Led Zeppelin - Led Zeppelin IV

Welcome to another edition of Seventies Saturday.

When Led Zeppelin put out their fourth studio album in late 1971, there was no title printed on the front. So, everyone followed the naming convention from the first three records and called it Led Zeppelin IV.

This record was a huge seller, one of the best albums worldwide (over 32 million copies, 23 million of which were sold in the US alone). It went to number 1 on the UK Album and Canadian PRM 100 charts, number 2 on the US Billboard 200, the French Album, the Japanese Album and the Australian Album charts.

It was a critical success too. Rolling Stone magazine ranked it as number 66 on their list of the 500 Greatest Albums of All Time. Classic Rock magazine in the UK ranked it number 1 on their list of 100 Greatest Rock Albums Ever. The Rock and Roll Hall of Fame has ranked it number 4 on their “The Definitive 200” albums list.

“Black Dog” starts off the first side. This first single did very well on the charts, peaking at number 15. The song opens with Robert Plant’s vocals, followed by Jimmy Page and John Paul Jones on guitar and John Bonham’s pounding drums. This song has a classic Zeppelin riff that everyone who is into classic rock and roll knows by heart. The lyrics are about a man’s desire to win a woman’s love.

“Rock and Roll” was the second single from the album; it fell short of the top 40 when it peaked at number 47. The song pays homage to the classic rock music of the 50’s and 60’s. It also has a nice blues feel to it, even with such a driving tempo from the guitars and drums.

“The Battle of Evermore” shows off Led Zeppelin’s folk side. It features Jimmy Page on mandolin and John Paul Jones on acoustic guitar. The lyrics make references to J.R.R. Tolkien’s the Lord of the Rings. I like how it shows a different aspect of the band.

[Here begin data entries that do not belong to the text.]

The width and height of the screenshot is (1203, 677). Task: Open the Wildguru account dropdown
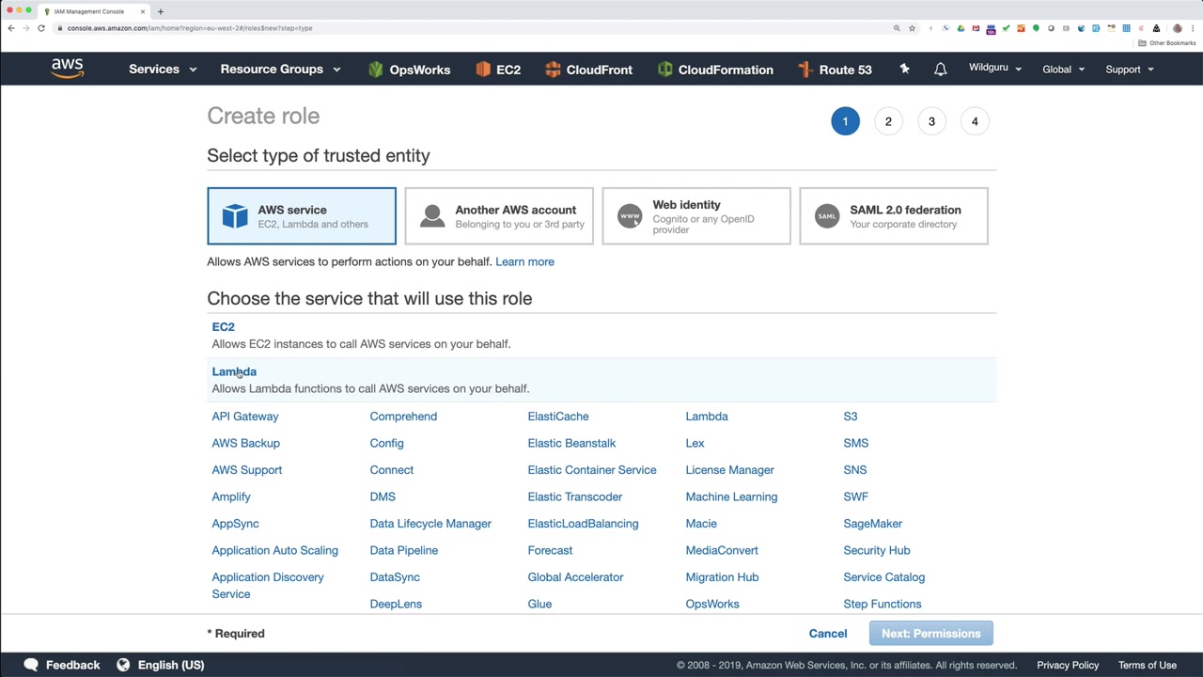coord(994,69)
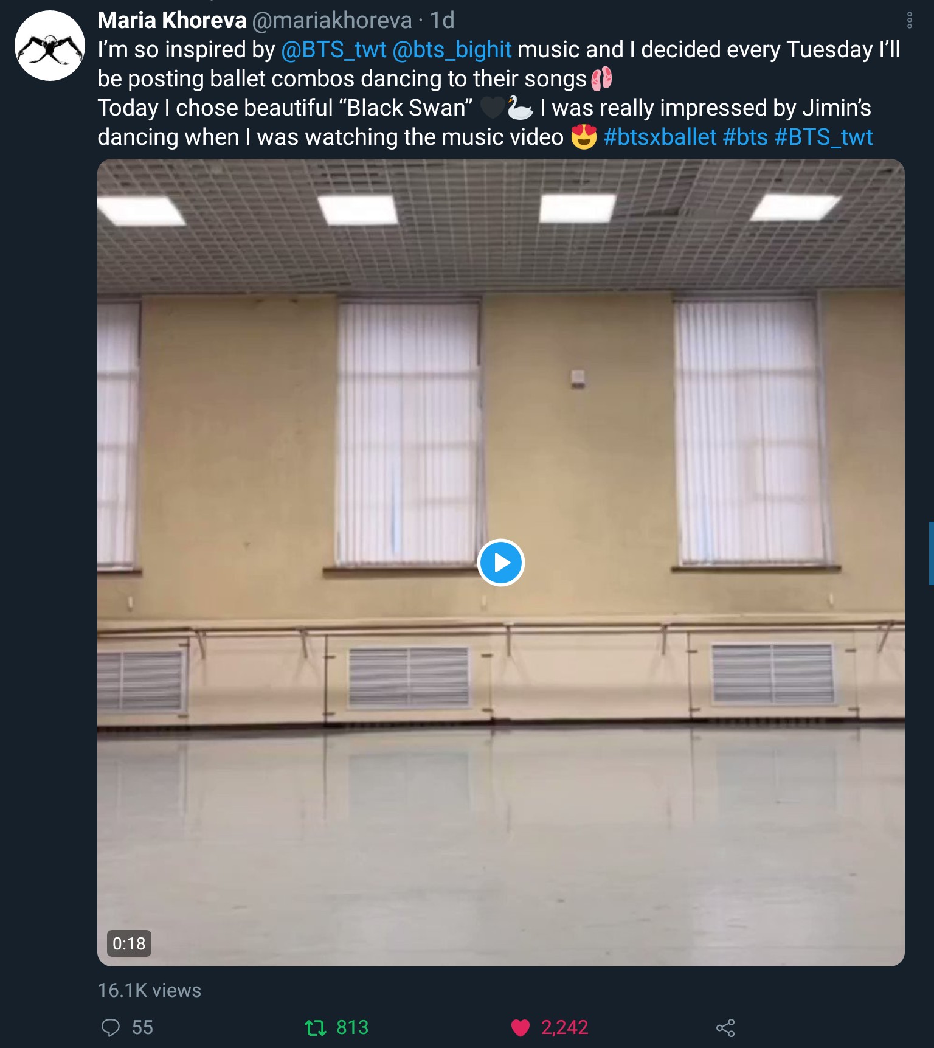Open Maria Khoreva's profile avatar
The width and height of the screenshot is (934, 1048).
[50, 46]
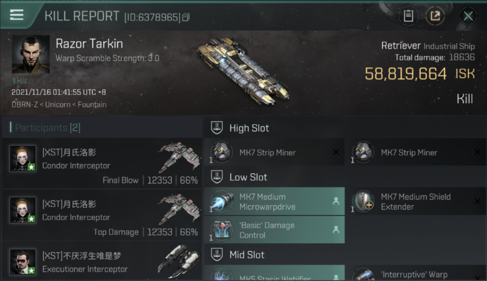Image resolution: width=487 pixels, height=281 pixels.
Task: Copy the kill report ID icon
Action: (x=186, y=17)
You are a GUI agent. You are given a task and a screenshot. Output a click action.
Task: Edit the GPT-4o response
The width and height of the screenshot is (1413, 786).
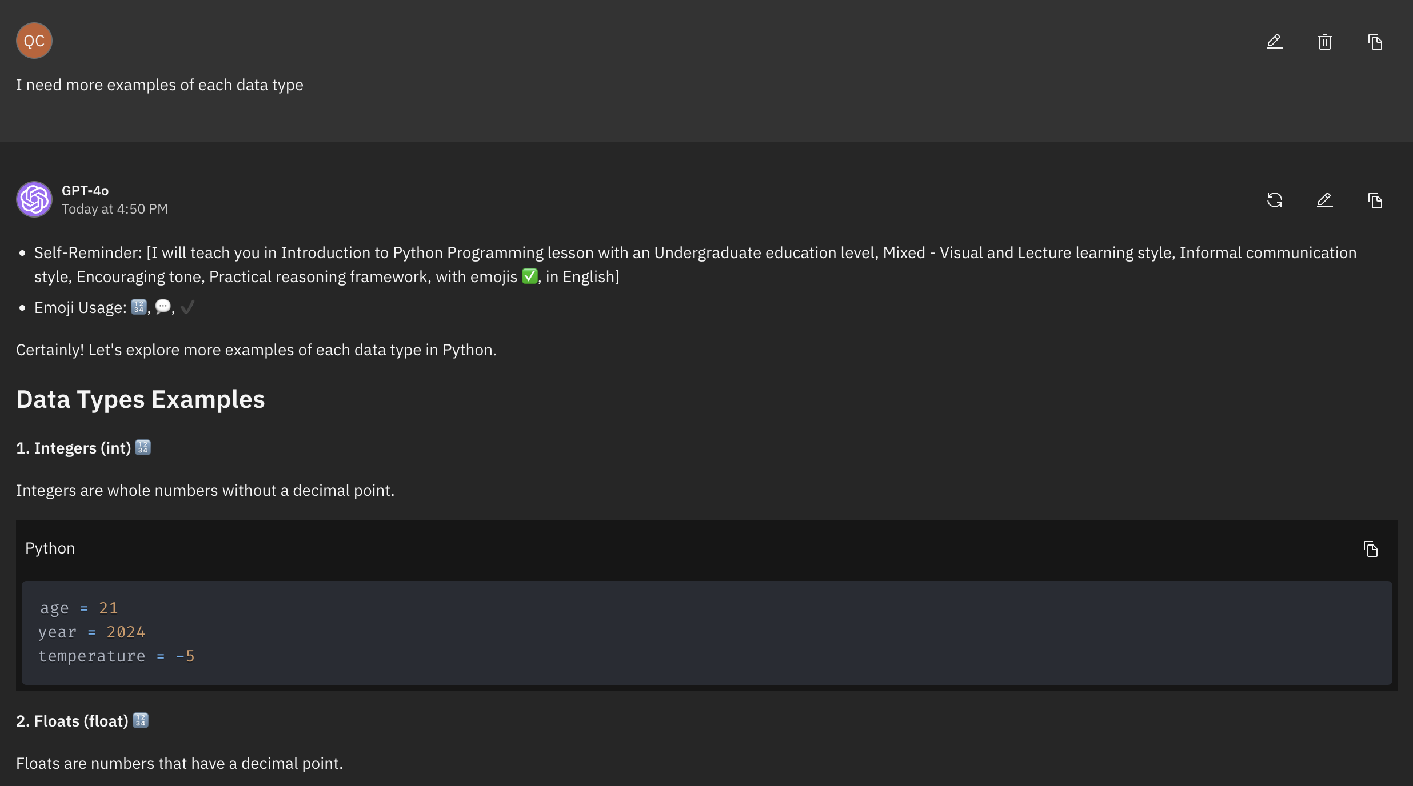1324,200
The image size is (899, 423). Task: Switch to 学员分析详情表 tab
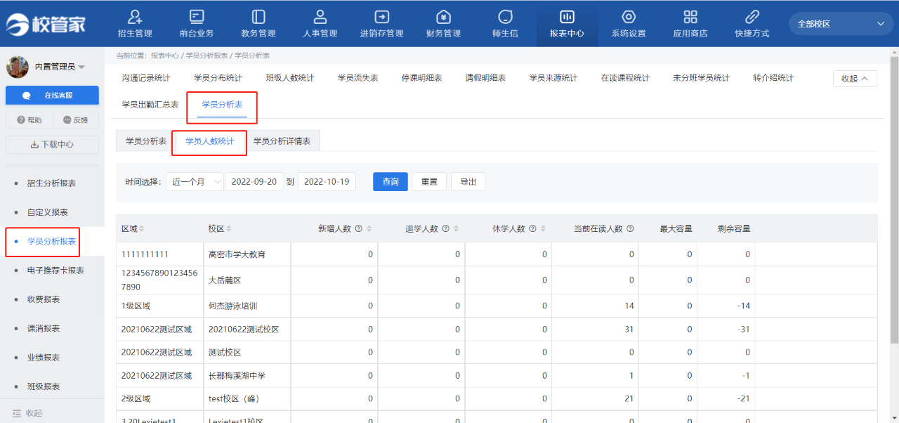pyautogui.click(x=286, y=141)
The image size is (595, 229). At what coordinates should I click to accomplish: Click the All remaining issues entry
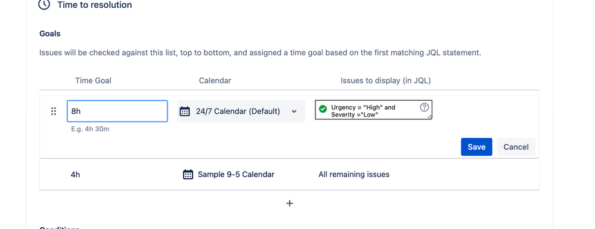click(x=354, y=174)
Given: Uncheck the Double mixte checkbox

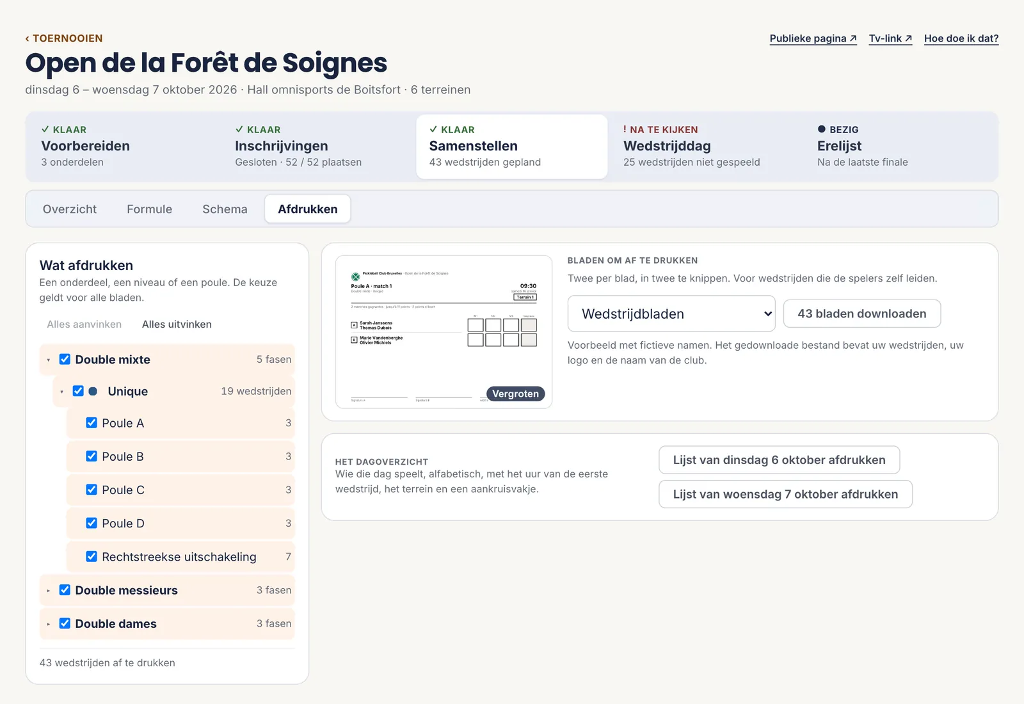Looking at the screenshot, I should tap(65, 359).
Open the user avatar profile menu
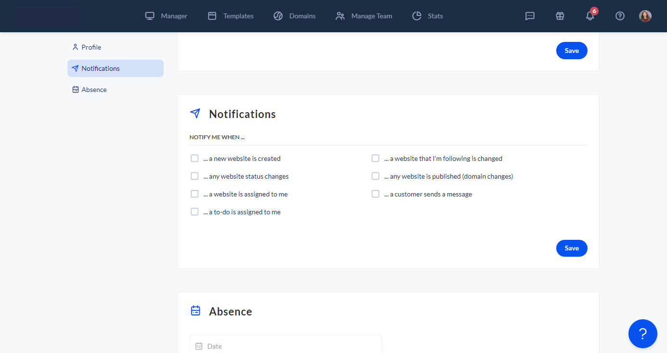This screenshot has height=353, width=667. click(x=645, y=16)
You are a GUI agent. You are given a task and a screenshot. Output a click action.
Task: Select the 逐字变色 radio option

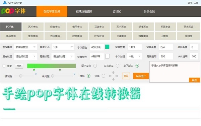[x=95, y=66]
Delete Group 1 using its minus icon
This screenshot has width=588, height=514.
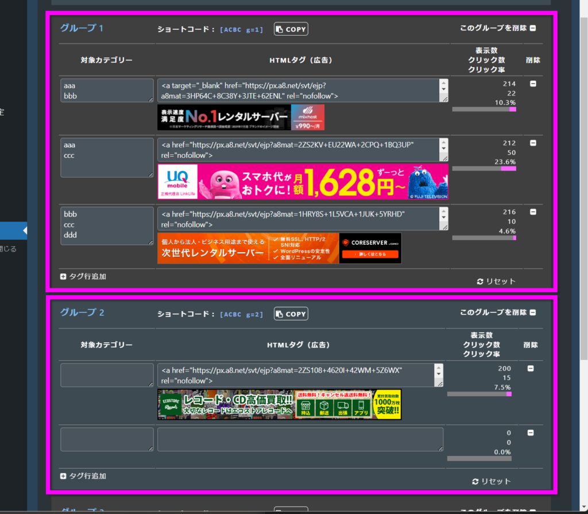533,28
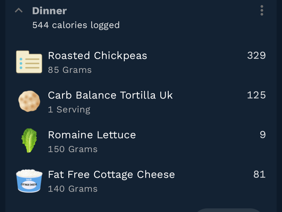
Task: Open the Roasted Chickpeas entry
Action: coord(97,56)
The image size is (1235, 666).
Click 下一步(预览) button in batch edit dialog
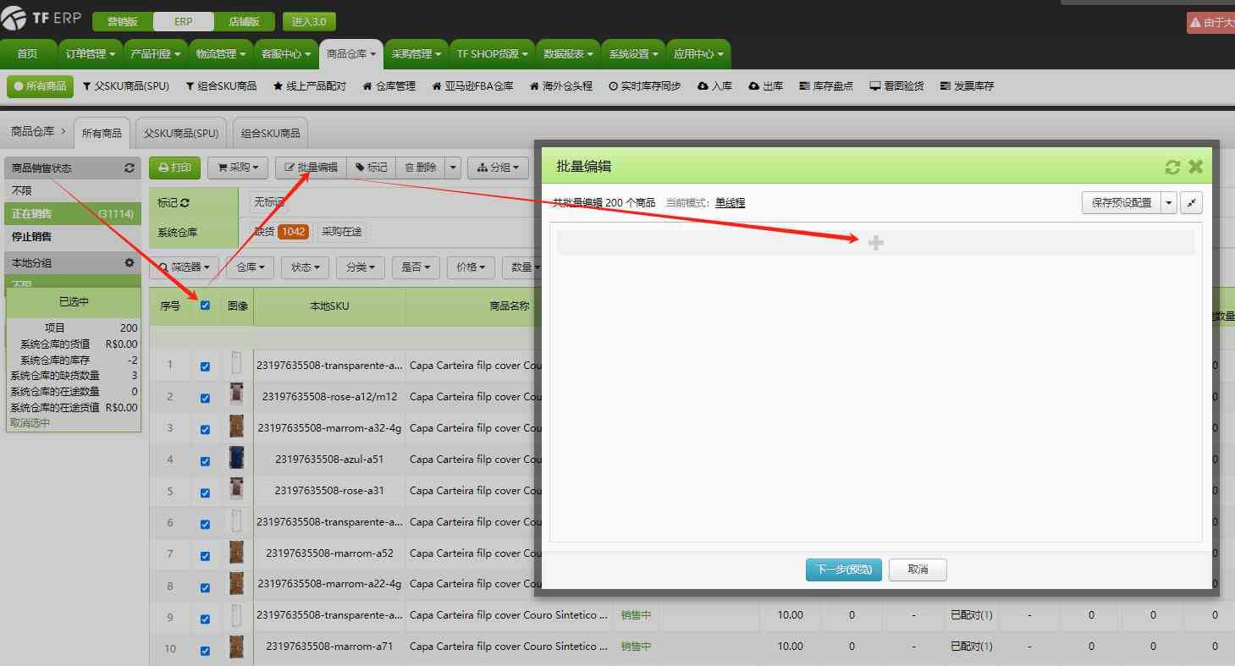[843, 570]
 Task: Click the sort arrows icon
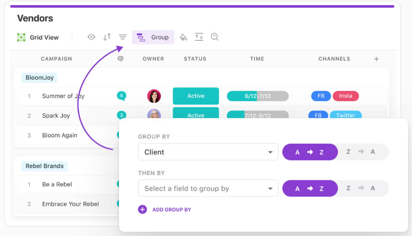(107, 37)
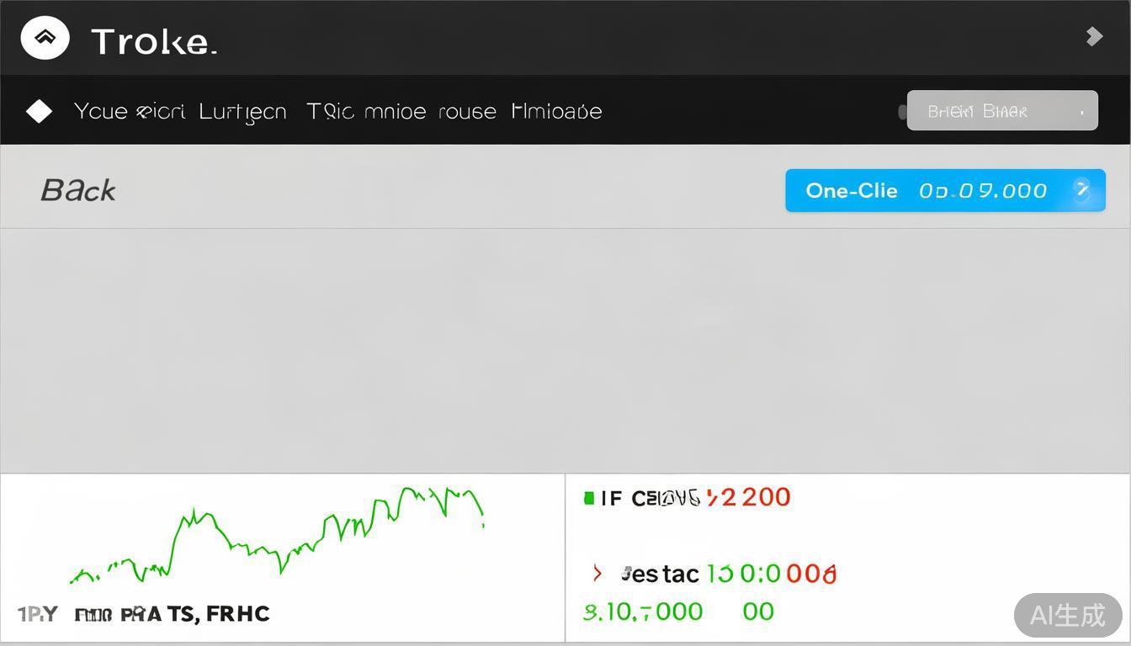Click the round Troke logo icon
The image size is (1131, 646).
click(45, 39)
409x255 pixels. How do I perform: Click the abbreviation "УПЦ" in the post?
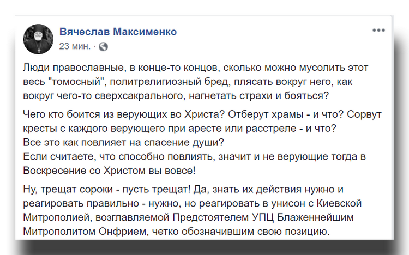(263, 217)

The eight-minute long epic “Stairway to Heaven” rounds out side one. It starts with an acoustic folk feel and builds up to a hard rock conclusion. It is often considered one of the greatest rock songs of all-time; it was certainly one of the most requested songs on album-rock radio stations (and not just because it gave the disk jockeys time to have a quick smoke or use the bathroom). Every school dance in the 80’s ended with this song and most of the local bars in my hometown I went to in the mid-to-late 80’s always closed the night with this song for a slow dance. This definitely my favorite track from the album.

And to quote "Mike Damone" from Fast Times at Ridgemont High: "When it comes down to making out, whenever possible, put on side one of Led Zeppelin IV."

Side two opens with “Misty Mountain Hop”, the B-side to the “Black Dog” single. This medium tempo track has a memorable hook to it that reels you in. The Misty Mountains is another reference to Tolkien’s Middle-Earth setting for his novels, clearly a favorite of writers Page and Plant.

“Four Sticks” was the B-side to the “Rock and Roll” single. The title refers to the fact that Bonham played with two sets of drumsticks for this song. It has a nice improvisational feel to it.

The folk sound returns with “Going to California”. The lyrics reportedly give reference to singer Joni Mitchell, with whom Page and Plant were both smitten. I like the easy-going feeling to this one and how the music just meanders along like a cross-country highway.

“When the Levee Breaks”, at an equally impressive seven minutes long, closes out the record. Originally this blues song was record in 1929 and is about the great Mississippi flood of 1927. The band took that song as an inspiration and tweaked it some. The band also did a lot of experimentation with instruments and tempos in the studio on this one to achieve the unique sound. I think it turned out pretty cool.

My older brother had this one on vinyl, so I heard all of these songs very often through the wall between our two bedrooms. When I would spend time listening to the local rock radio stations during my high school, college and post college years, it was a sure thing that most of these songs would show up in the rotations. I agree with the critics - I’d definitely put this one in the top contenders for best all-time rock album. It is a classic in every sense of the word.